New York State Insurance Department Regulation 60 is a consumer protection law for replacement of insurance policies. Regulation 60 applies to life insurance and annuity contracts. This regulation requires insurance companies to provide specific information and disclosure to consumers. Consumers benefit by being able to compare existing and proposed policies.
Regulation 60 covers replacement of life insurance policies with a new life insurance policy or annuity, and replacement of annuities with a new annuity. Agents are required to complete a “Definition of Replacement” form for every life insurance or annuity sale in the State of New York, whether or not a replacement is proposed. The agent must review this form with the applicant, and both the agent and applicant must sign this disclosure.
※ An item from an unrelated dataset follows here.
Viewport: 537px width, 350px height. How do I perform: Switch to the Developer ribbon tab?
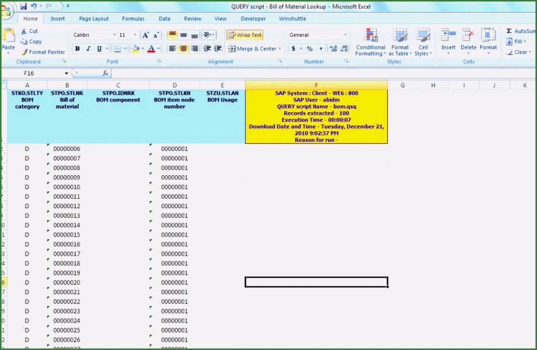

When replacing a life or annuity policy in New York, the replacing company must request projections from the company being replaced. The replacing company then prepares a side-by-side comparison of the existing and proposed policies for the applicant. This process generally takes about three weeks.
The Regulation 60 comparison includes projections and additional disclosures. The disclosure must include the primary reason for the proposed replacement and the reason or reasons the existing policies cannot meet the applicant’s needs.
Life insurance and annuity contracts can be complex vehicles. Side-by-side comparisons show the applicant the differences between the existing and proposed policies in an easy-to-understand format. Regulation 60 helps protect consumers by making sure they understand why they're replacing a policy.
Insurance products have high up-front costs, so frequent policy replacement is not in the consumer’s best interest. An applicant should ask her agent about other options that may be available. She should obtain a second opinion when replacement of an existing policy is being recommended.